Cosmopolis est le genre de film que j'aurais pu totalement détesté. Ultra-verbeux, lent, poseur et assez froid, le dernier bébé de Cronenberg ressemble en effet, de prime abord, à l'un de ces innombrables films d'auteurs pseudo-intellectuels gangrénés par un esprit littéraire surchargé et emballés dans une narration volontairement et artificiellement hermétique, selon l'adage stupide du "si tu ne comprends pas, c'est sûrement parce que c'est trop intelligent pour toi et donc foncièrement génial en soi". Mais là où Cosmopolis s'éloigne de la pléthore de bouses nombrilistes s'attardant sur des faits divers dramatiquement anodins avec une fausse pudeur sensée retenir nos larmes et faire pleurer notre cerveau paradoxalement formaté dans sa conception-même de ce qu'il pense être non- formaté, c'est en ne tombant pas dans la stupidité d'une moralité exacerbée et en ne jouant pas au gentil professeur alter-mondialiste voulant à tout prix nous ouvrir les yeux sur l'horreur d'un monde qu'il nous croit ignorer, mais dont nous sommes en vérité tous témoins sans pour autant réellement s'en soucier (ce qui est profondément humain et donc forcément politiquement incorrect).
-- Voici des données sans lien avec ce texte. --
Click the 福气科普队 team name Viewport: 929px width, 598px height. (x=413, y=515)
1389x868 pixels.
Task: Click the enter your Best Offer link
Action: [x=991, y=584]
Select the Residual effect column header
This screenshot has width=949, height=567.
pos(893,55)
Mais le métrage de Cronenberg évite également l'écueil d'embrasser une perception totalement opposée, car il ne s'égare pas non plus dans le travers d'un cynisme jusqu’au-boutiste dont l'esthétique finement travaillée ne servirait qu'à masquer une insidieuse et irritante vacuité. Au contraire, sous l’apparat glacial de la raison et de ses interminables dialogues à la rigueur quasi-mathématique, Cosmopolis réussit à préserver le grondement sourd et viscéral d'un mal-être intestinal, tel un exéma brûlant et dévorant la peau de son personnage principal sous son costume hors de prix et trop propre sur lui.

Cosmopolis

"J'ai le cul qui gratte..."


Cronenberg déjoue même les pièges habituels du travail d'adaptation en usant d'un tour de passe-passe d'une étonnante simplicité mais d'une redoutable efficacité : Au lieu de trahir le texte et ses respirations/suffocations si particulières en le pliant aux impératifs narratifs du septième art ou, pire, de respecter ses derniers à la lettre sans tenter d'y ajouter ou soustraire quoique ce soit, selon la croyance naïve que la littérature reste le plus glorieux chantre de toute réalité, le réalisateur de La Mouche préfère insister, au moyen d'images magnifiquement lissées et d'une direction d'acteurs d'une perturbante sobriété, sur l'aspect irréel et fantastique du roman de Don Dellilo. Si certains réalisateurs français pensent encore que l'on parle dans la vie comme on le fait dans les livres et nous pondent alors des métrages aussi réalistes que des pubs pour du yaourt en restant persuadés de faire du bouleversant cinéma-vérité, Cosmopolis a de son côté le génie de forcer et exacerber sa moelle épinière littéraire au point de sortir du cadre qui aurait pu l'emprisonner. Nous nous retrouvons ainsi en face d'un subtil et envoûtant conte philosophique, où le brouhahas monocorde de dialogues à la complexité affirmée et l’enchainement millimétré d'évènements dont la nécessaire artificialité n'est jamais dissimulée, ne diminuent en rien l'intensité du message transmis mais, à l'inverse, nous projettent entièrement dans la sphère des idées, loin d'une quelconque matérialité en quête de vaine crédibilité. De plus, l'aspect futuriste de certains détails de ce New York aux allures de Babel incandescente (écrans high-tech, drogues fictives et armes à reconnaissance vocale) finissent de nous faire accepter la folie factice qui nous est montrée et donnent à l'ensemble du métrage une agréable atmosphère à la Blade Runner, ainsi qu'un petit air de réplicant aux divers personnages farfelus et inquiétants de cette fable philosophico-économique moderne.

Cosmopolis

"Vous me testez pour savoir si je suis un réplicant ou une lesbienne, monsieur Deckard ?"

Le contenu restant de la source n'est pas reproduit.